JUMP CUT
A REVIEW OF CONTEMPORARY MEDIA

Hard men, soft men:
cinematic manliness

by Marian Jebb

from Jump Cut, no. 40, March 1996, pp. 85-88
copyright Jump Cut: A Review of Contemporary Media, 1996, 2006

Clover, Carol J. Men, Women and Chainsaws: Gender in the Modern Horror Film. London: British Film Institute, 1992

Jeffords, Susan. Hard Bodies: Hollywood Masculinity in the Reagan Era. New Brunswick NJ: Rutgers University Press, 1994.

In this review I intend to assess and compare two recent books on socio-cultural issues in film: Men, Women and Chainsaws: Gender in the Modern Horror Film by Carol J. Clover and Hard Bodies: Hollywood Masculinity in the Reagan Era by Susan Jeffords. The former aims to analyze the meanings generated around gender in horror films of the late 1970s and 1980s, and audience reactions to these messages. Jeffords' book relates the dominant themes during Ronald Reagan's presidency to dominant themes in contemporary Hollywood action films, focusing particularly on the images of masculinity to be found in such films. Despite the apparent gulf between these two texts in terms of subject matter and approach, an analysis of the authors' arguments suggests certain strong relations between gender issues in mainstream and "slasher" or "stalker" movies. The fact that the books cover roughly the same period is important, enabling some measure of cross-genre comparison with reference to external events. They explore how social and cultural issues help to shape any film's agenda and ensure recognition from its audience.

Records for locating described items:
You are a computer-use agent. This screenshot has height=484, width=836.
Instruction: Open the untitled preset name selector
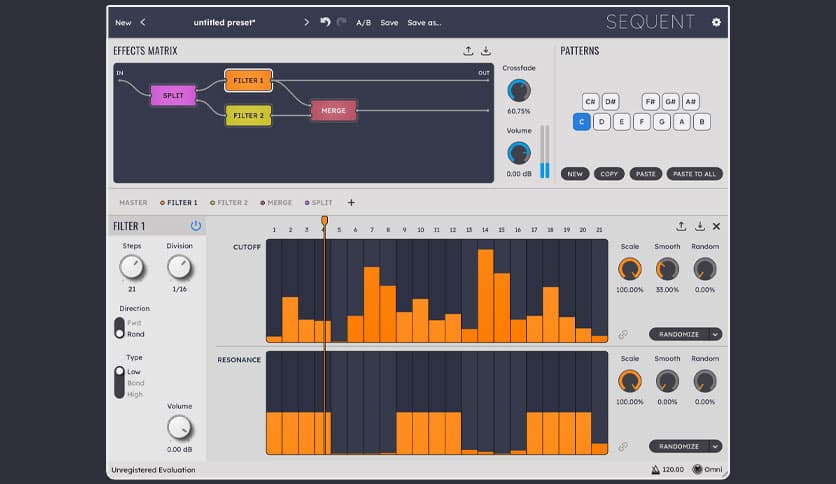pyautogui.click(x=225, y=22)
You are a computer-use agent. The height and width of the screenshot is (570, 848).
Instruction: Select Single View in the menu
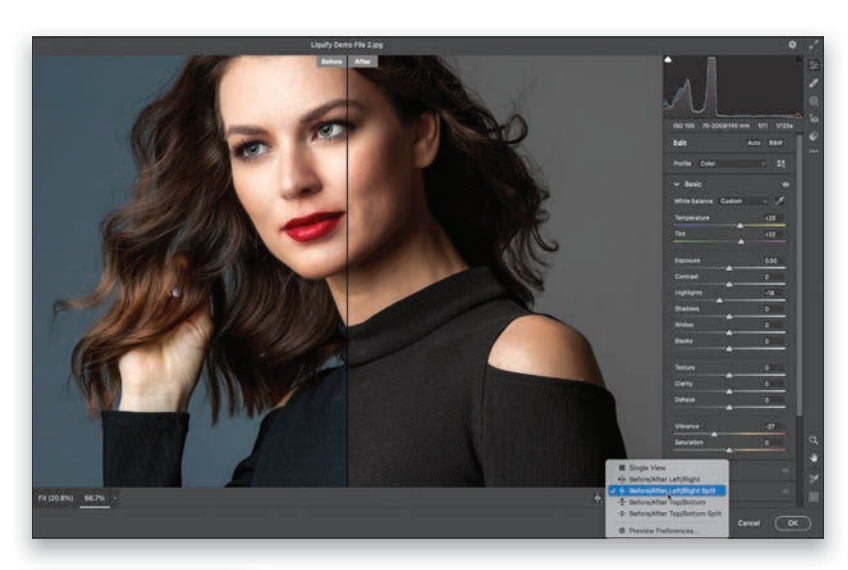tap(649, 467)
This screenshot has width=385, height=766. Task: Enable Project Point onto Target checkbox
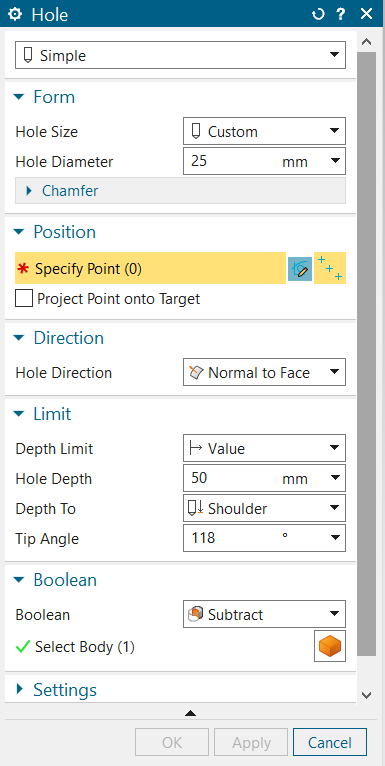pos(24,298)
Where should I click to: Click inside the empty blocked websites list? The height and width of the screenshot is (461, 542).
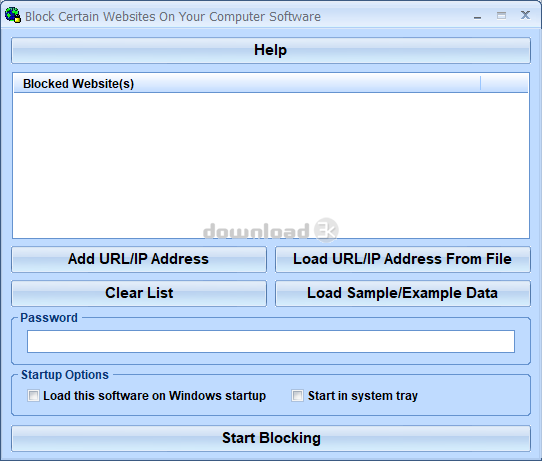271,165

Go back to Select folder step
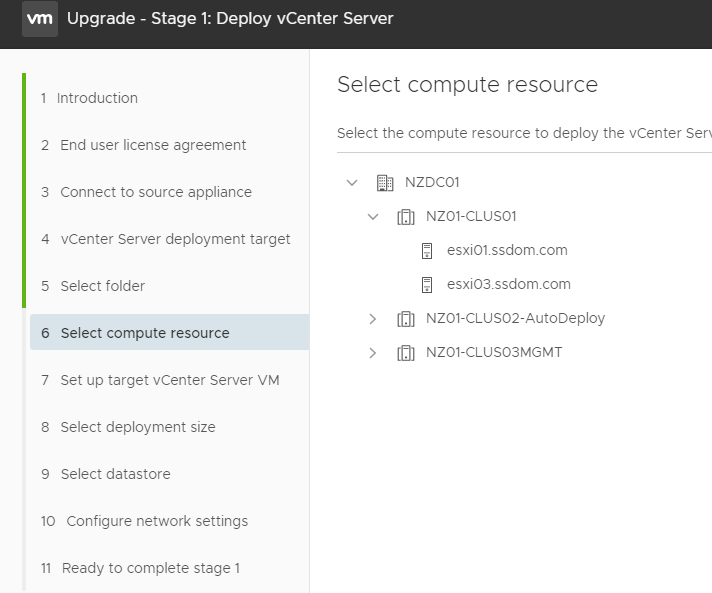click(93, 286)
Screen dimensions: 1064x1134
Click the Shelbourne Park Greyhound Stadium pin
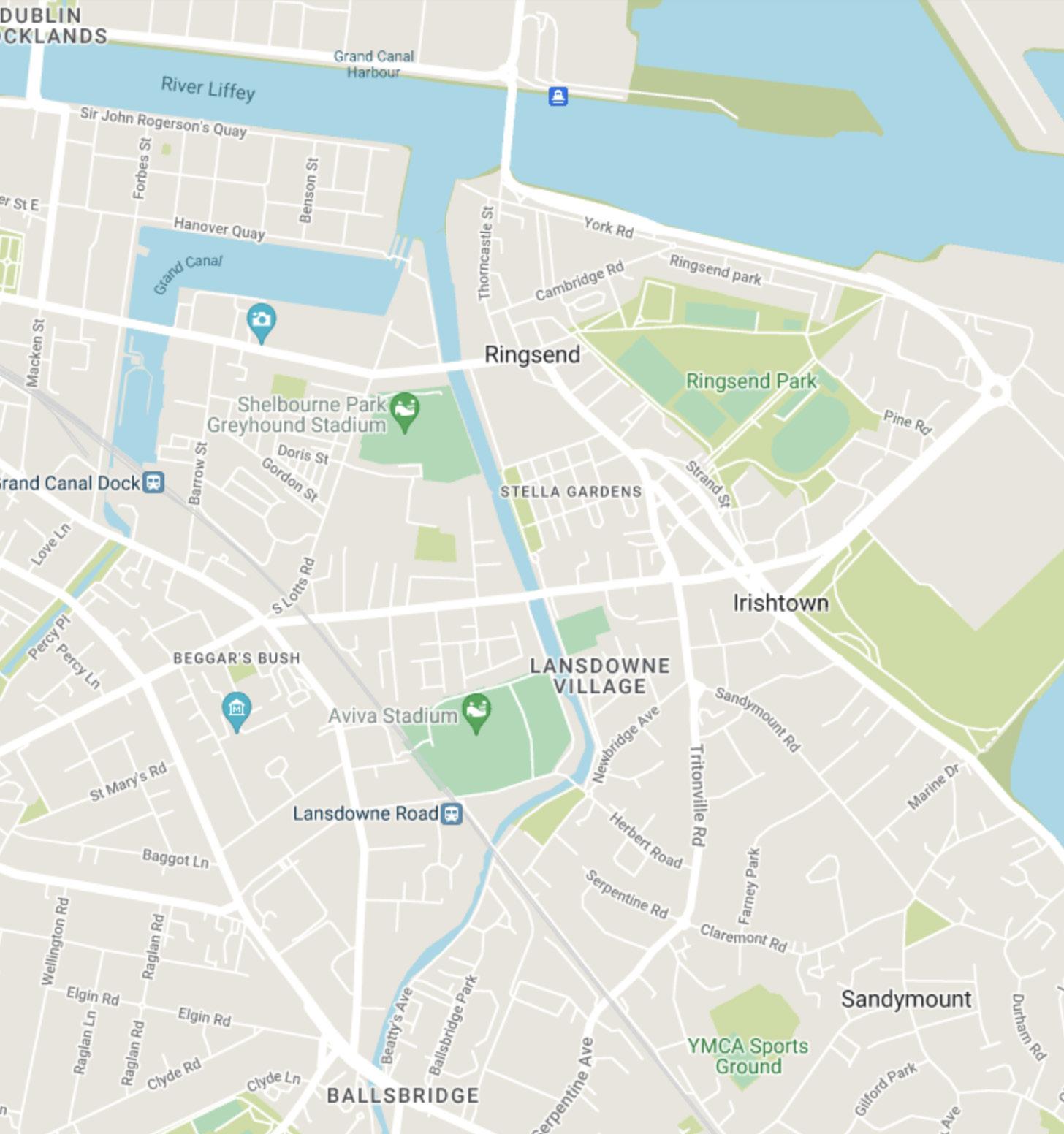click(404, 412)
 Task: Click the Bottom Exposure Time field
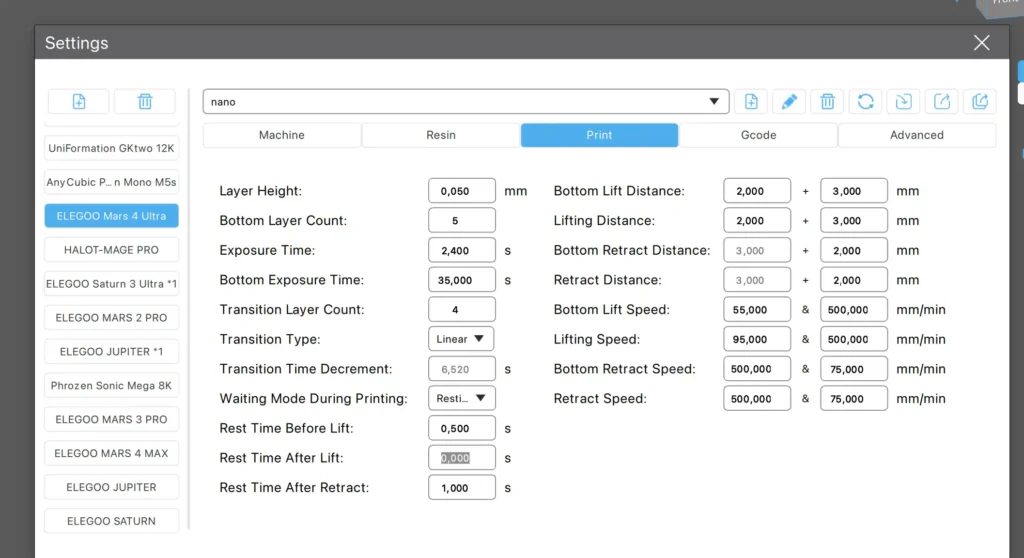[x=461, y=280]
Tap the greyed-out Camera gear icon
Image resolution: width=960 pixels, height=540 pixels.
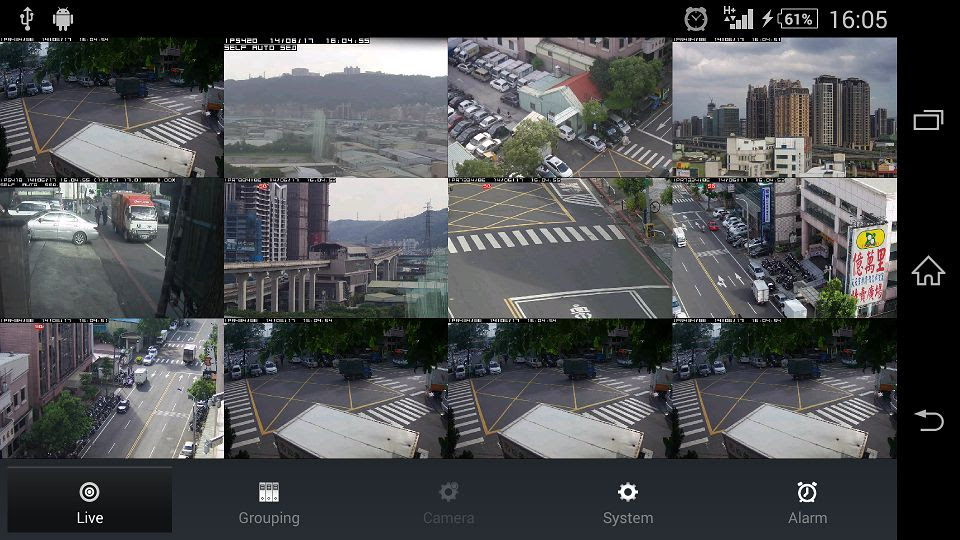point(448,492)
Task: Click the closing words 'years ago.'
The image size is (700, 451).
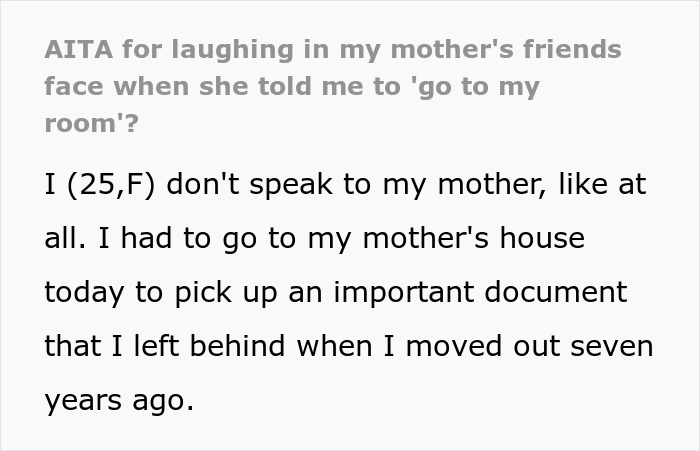Action: (x=120, y=400)
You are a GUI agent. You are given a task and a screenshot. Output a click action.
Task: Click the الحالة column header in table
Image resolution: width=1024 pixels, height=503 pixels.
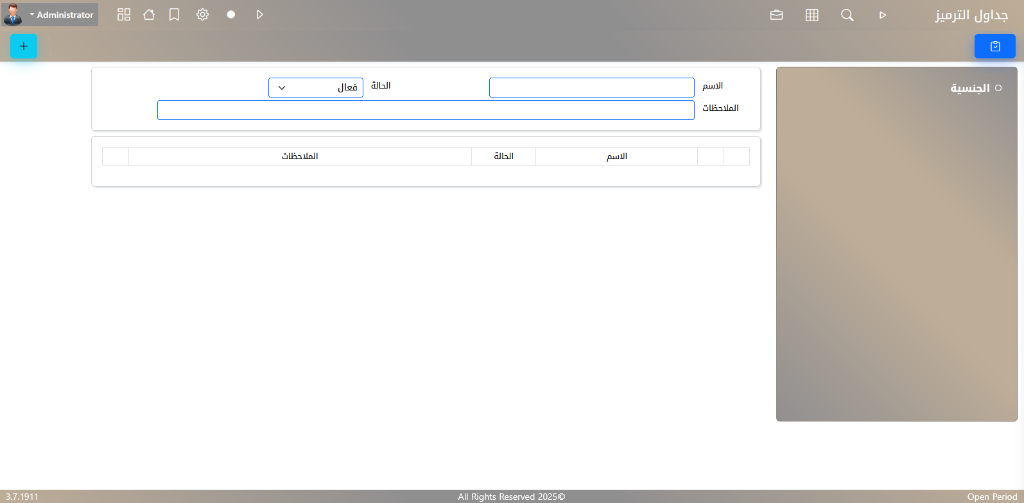504,157
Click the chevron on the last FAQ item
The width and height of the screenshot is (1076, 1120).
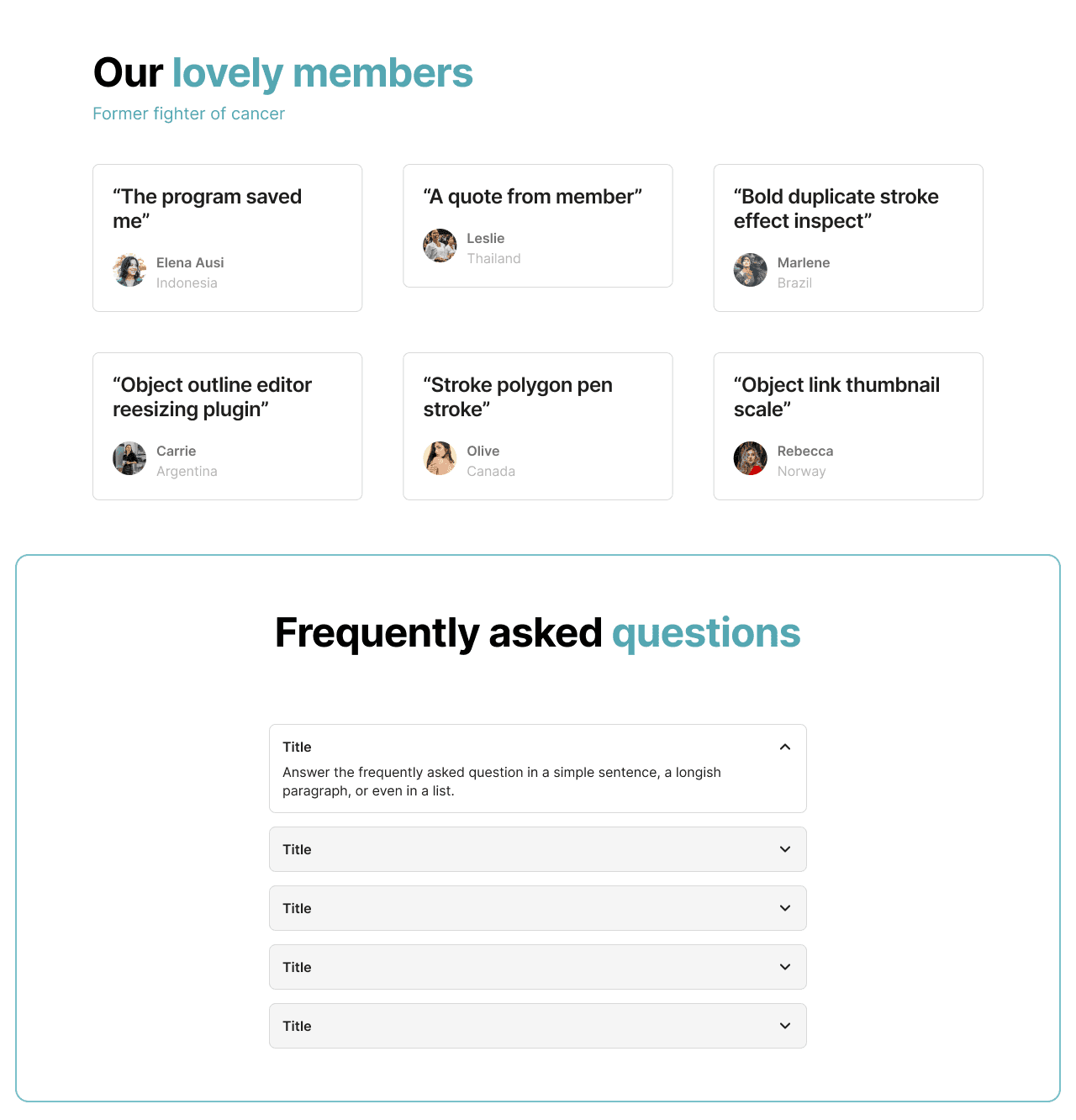coord(785,1026)
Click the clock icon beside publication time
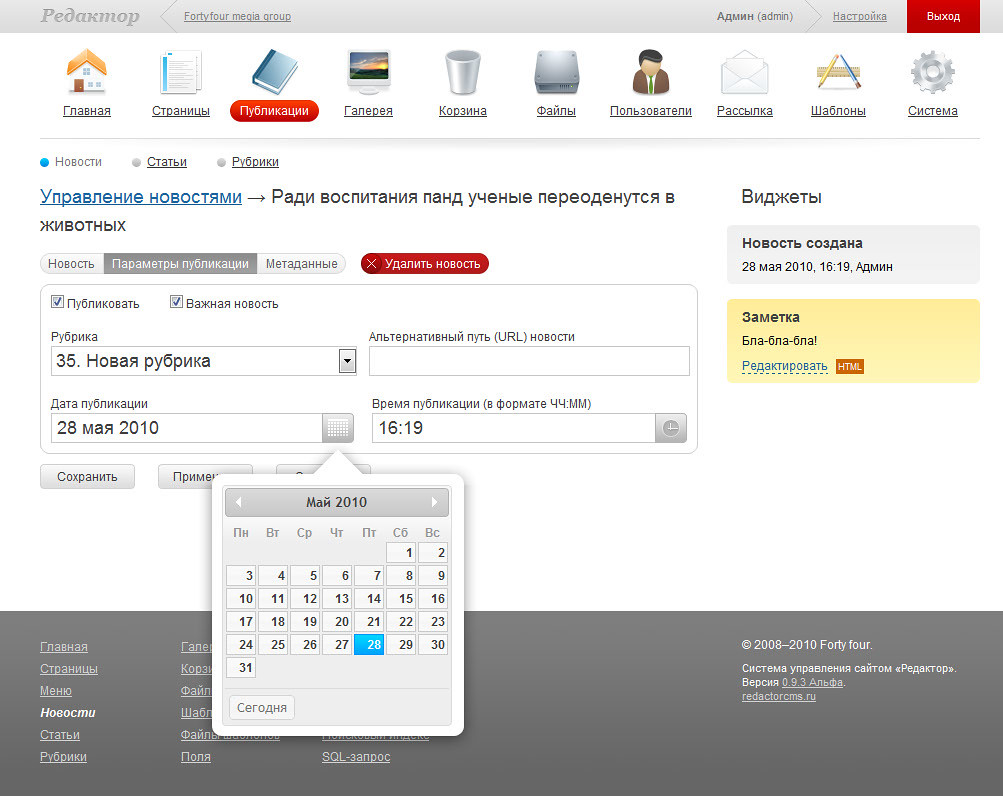 pos(671,428)
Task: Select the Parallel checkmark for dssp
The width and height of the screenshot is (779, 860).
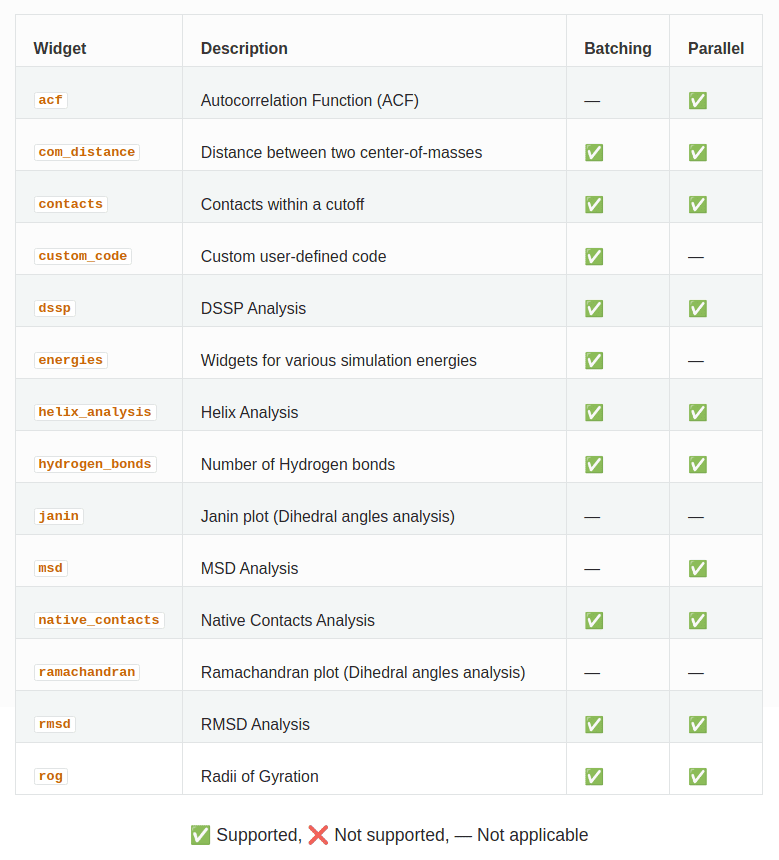Action: 698,308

**Your task**
Rewrite the Jump Cut review starting at "from Jump Cut, no." and ending at "University Press, 1994.", changing "British Film Institute" to "BFI". The records are material separate from the Jump Cut review.

**Expected answer**
from Jump Cut, no. 40, March 1996, pp. 85-88
copyright Jump Cut: A Review of Contemporary Media, 1996, 2006

Clover, Carol J. Men, Women and Chainsaws: Gender in the Modern Horror Film. London: BFI, 1992

Jeffords, Susan. Hard Bodies: Hollywood Masculinity in the Reagan Era. New Brunswick NJ: Rutgers University Press, 1994.